Il y décrit le métier de proviseur auquel, jeune professeur, il se destinait, sentant monter en lui cette vocation un jour de piloter une communauté scolaire avec ses équipes, ses élèves, et toutes les exigences et la rigueur qu’implique la fonction opérationnelle du métier de proviseur.

Dans son ouvrage, « Proviseur K2.0. Un jour je serais à votre place », Dominique Nguyen Duc Long nous explique en quoi consiste concrètement le métier de chef d’établissement, de « perdir »: plus un chef d’orchestre qu’un « chef pour être chef ». Celles et ceux qui le deviennent ne doivent pas s’être trompés de fonction. Ceux qui deviennent professeur(s) non plus.

Ainsi cet ouvrage aurait-il pu s’appeler de différentes manières:
– « Comment avoir de l’autorité en classe » ou « Comment être respecté de ses élèves » (pour un enseignant)
– « Comment donner l’exemple aux autres comme personnel d’éducation »
– « Comment être un chef d’établissement exemplaire »
– « Pourquoi déléguer aux chefs d’établissement le pouvoir d’évaluation de leurs personnels ».

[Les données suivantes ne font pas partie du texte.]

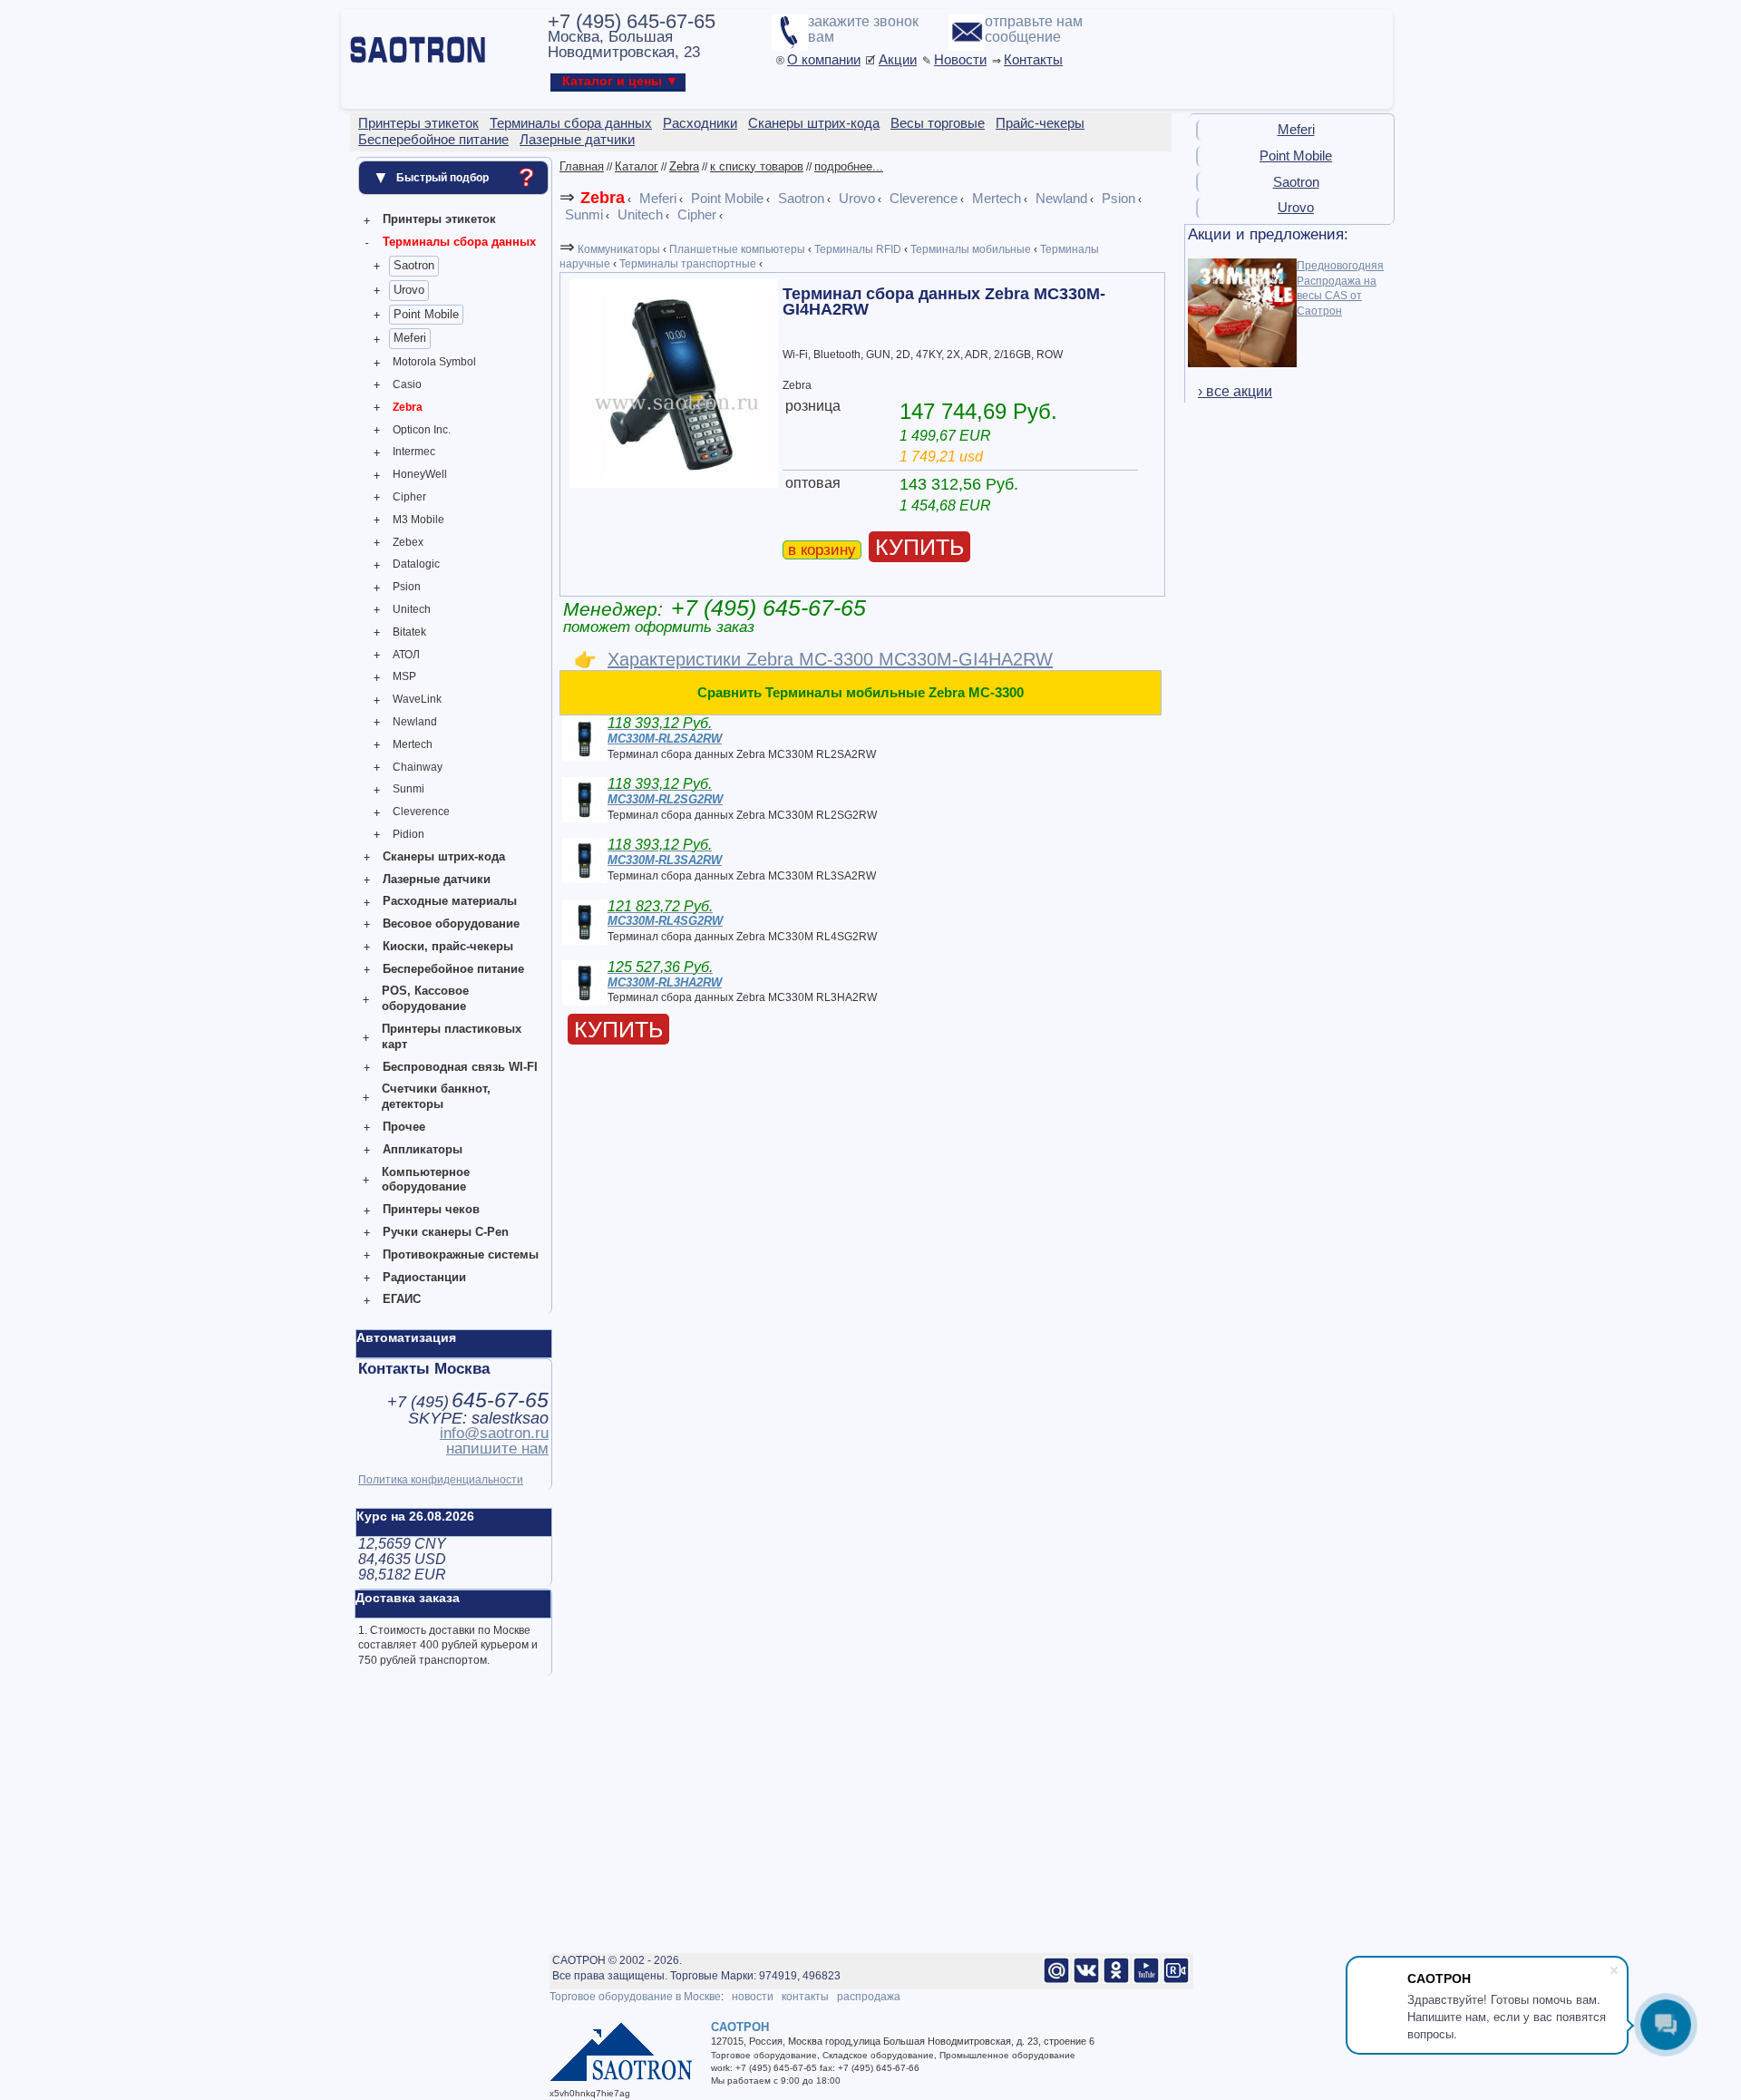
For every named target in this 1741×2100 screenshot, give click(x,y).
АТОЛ (406, 654)
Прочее (404, 1126)
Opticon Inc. (422, 429)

Ce sujet presque encore tabou y est magnifiquement abordé, par un proviseur qui prend la peine de publier des témoignages contradictoires de ses professeurs, ceux pour et ceux contre, sans jamais tomber dans la démagogie. Toujours dans le plus pur souci de bien faire.

Car c’est ce que l’on retient de ce très bel ouvrage, très bien écrit: l’amour de son métier, l’exigence de sa fonction, la rigueur personnelle d’être à la hauteur des attentes de sa hiérarchie tout comme d’être à la hauteur de tous les enjeux qui se jouent dans son établissement scolaire, que ce soit avec les élèves, leurs parents, les professeurs, les équipes d’administration et de restauration.

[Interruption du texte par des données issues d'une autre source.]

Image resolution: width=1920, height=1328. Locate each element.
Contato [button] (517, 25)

Dominique nous démontre à chaque page l’intensité de la responsabilité qui est la sienne, et de ses équipes, de cette nécessaire coopération de tous les personnels pour que tout fonctionne bien dans un établissement scolaire, qui peut atteindre l’effectif d’une petite commune.

Autorité bienveillante, et humanisme, sans rien laisser passer. Une bienveillance qui rime avec prudence, vigilance, exigence et efficience. Avec un proviseur karatéka qui devient formateur, coach, motivateur, toujours à encourager ses élèves et ses personnels quand ils le méritent.

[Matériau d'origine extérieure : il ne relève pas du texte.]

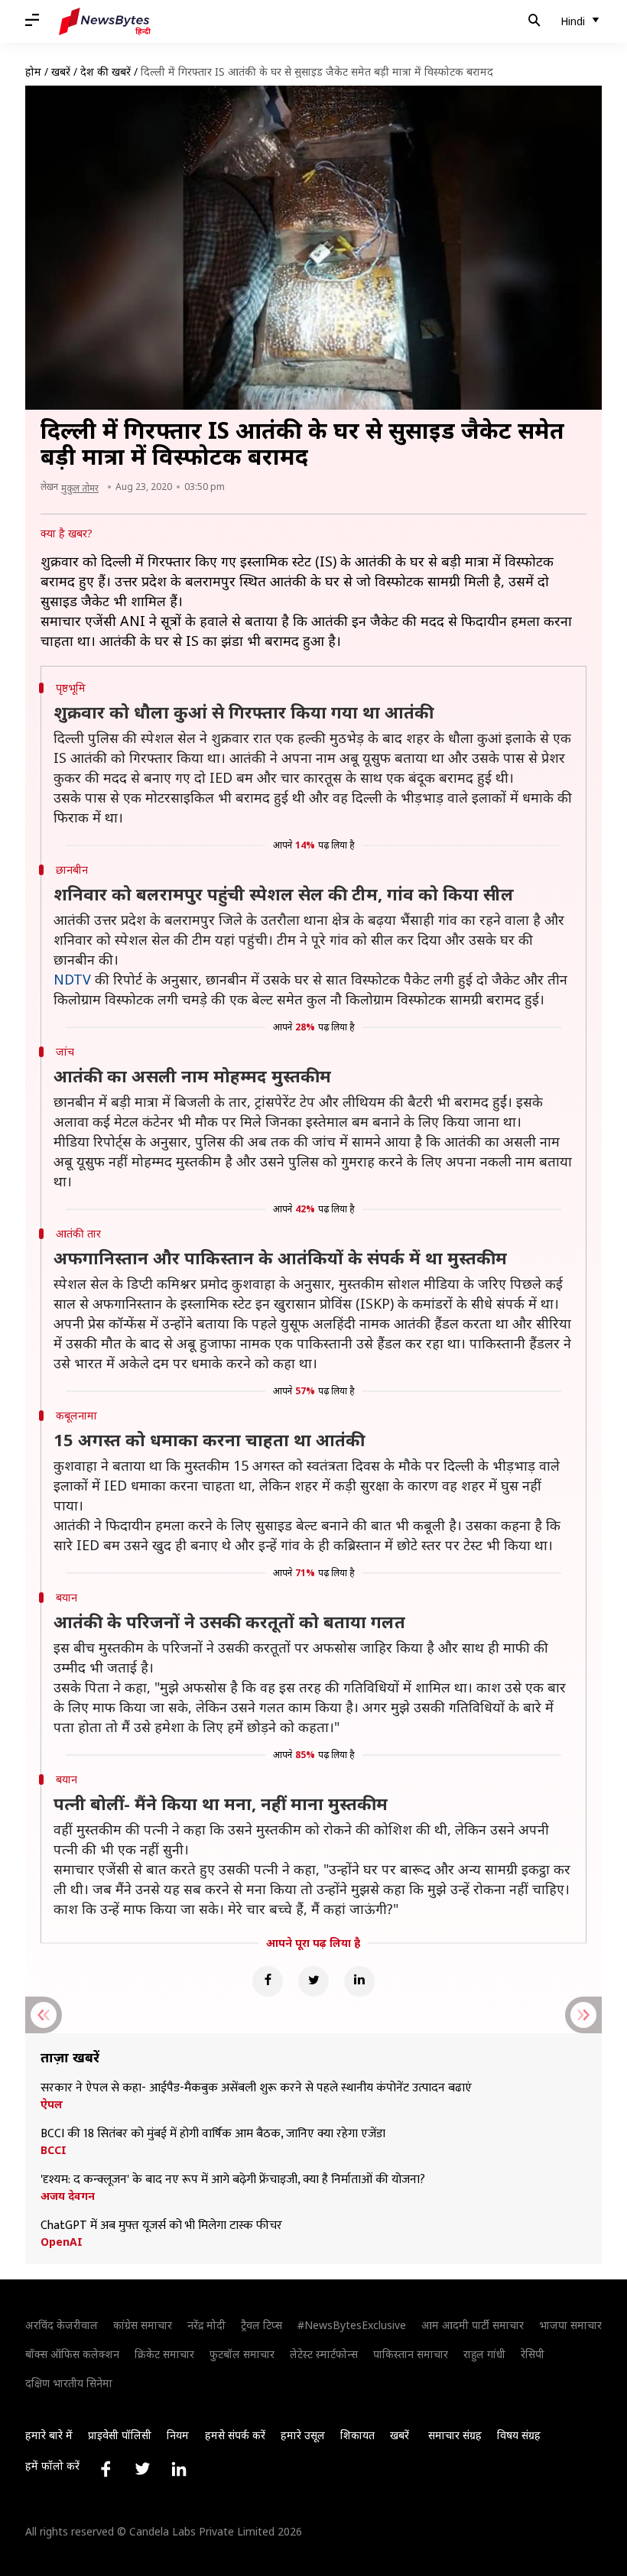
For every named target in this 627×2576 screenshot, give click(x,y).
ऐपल (52, 2104)
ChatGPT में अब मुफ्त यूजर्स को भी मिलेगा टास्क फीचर (161, 2226)
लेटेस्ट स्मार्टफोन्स (324, 2354)
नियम (178, 2435)
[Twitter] (313, 1981)
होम (33, 71)
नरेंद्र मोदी (206, 2325)
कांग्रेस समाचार (142, 2325)
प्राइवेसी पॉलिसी (119, 2435)
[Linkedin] (359, 1981)
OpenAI (62, 2242)
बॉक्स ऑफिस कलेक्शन (72, 2354)
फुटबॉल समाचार (242, 2354)
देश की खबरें (105, 71)
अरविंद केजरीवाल (61, 2325)
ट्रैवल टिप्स (261, 2325)
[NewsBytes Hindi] (105, 21)
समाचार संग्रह (455, 2435)
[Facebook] (267, 1981)
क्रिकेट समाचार (164, 2354)
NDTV (72, 979)
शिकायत (357, 2435)
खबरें (60, 71)
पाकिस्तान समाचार (410, 2354)
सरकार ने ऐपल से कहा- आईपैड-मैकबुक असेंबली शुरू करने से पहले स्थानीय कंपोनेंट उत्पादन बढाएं (256, 2088)
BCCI (54, 2150)
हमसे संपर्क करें (235, 2435)
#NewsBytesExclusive (351, 2325)
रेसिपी (532, 2354)
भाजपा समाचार (570, 2325)
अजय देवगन (68, 2196)
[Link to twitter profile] (142, 2469)
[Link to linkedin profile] (179, 2469)
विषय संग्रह (519, 2435)
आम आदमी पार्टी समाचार (472, 2325)
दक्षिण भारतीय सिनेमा (68, 2383)
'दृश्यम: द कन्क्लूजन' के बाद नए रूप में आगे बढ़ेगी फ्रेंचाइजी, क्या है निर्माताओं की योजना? (233, 2180)
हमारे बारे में (49, 2435)
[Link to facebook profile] (105, 2469)
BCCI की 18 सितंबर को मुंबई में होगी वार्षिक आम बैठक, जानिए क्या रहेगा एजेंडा (213, 2134)
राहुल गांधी (484, 2354)
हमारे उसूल (303, 2435)
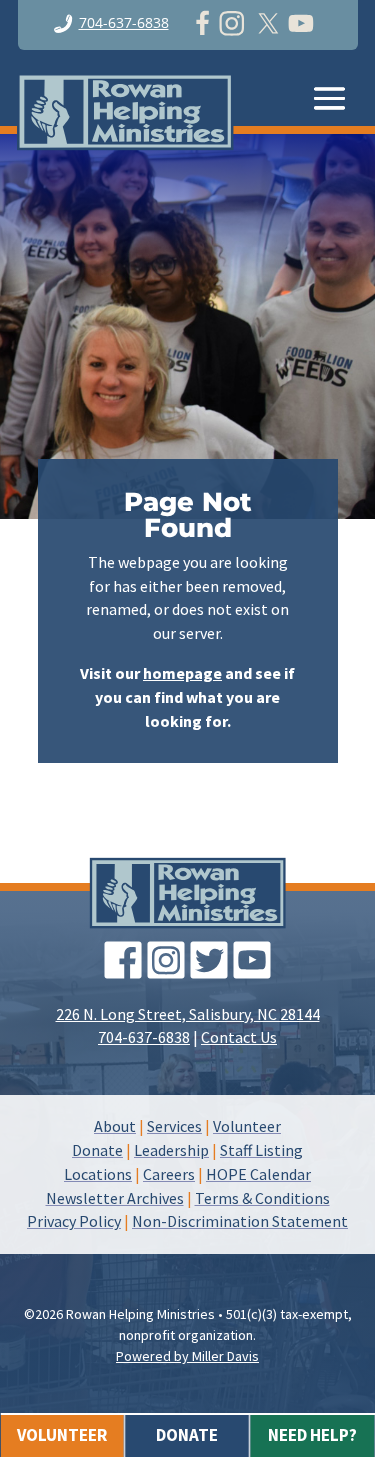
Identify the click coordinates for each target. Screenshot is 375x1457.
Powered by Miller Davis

Un très bel hommage au métier de proviseur.

Puisse son ouvrage donner envie aux professeurs d’exercer ce métier avec la même passion, aux proviseurs et principaux de collèges de s’auto-former s’ils rencontrent « la tempête » (de leurs personnels) face à leur mode de management, et à la hiérarchie de se rendre compte de l’immense responsabilité confiée, au 21e siècle, à deux personnes: un proviseur et son adjoint, un principal et son adjoint.

Quant à faire accepter par les professeurs l’évaluation par le seul chef d’établissement, il jette un grand pavé dans la mare…c’est peut-être en effet l’un des enjeux de ce quinquennat pour un Ministre expérimentateur comme Jean-Michel Blanquer qui, n’en doutons pas, le lira.

Dominique l’exercerait visiblement avec humanisme et équité car il a cette exigence et cette rigueur qui l’honore d’être égal avec tous, et humaniste avec chacun, sans rien laisser passer de contraire au règlement intérieur, pour autant. Il pourrait en cela l’expérimenter dans son lycée…

Mais pourrait-on en dire autant de tous les chefs d’établissements, soutenus quoi qu’ils fassent (quasiment) par leur hiérarchie, au nom de la sacrée sainte « loyauté » qui permet à tout ce système de « tenir » comme une forteresse en titane ?

Sans doute la réussite au concours et la titularisation mériteraient-elles d’être séparées de 3 années au moins, pour éviter que certains lauréats du concours, entre la théorie et la pratique, se soient mépris sur la nature de leur engagement, et sur la posture à adopter avec tous. Dominique a fait fonction plusieurs années avant de passer le concours, sans doute par souci d’exemplarité. Et nous le félicitons de cette méthode d’évolution professionnelle.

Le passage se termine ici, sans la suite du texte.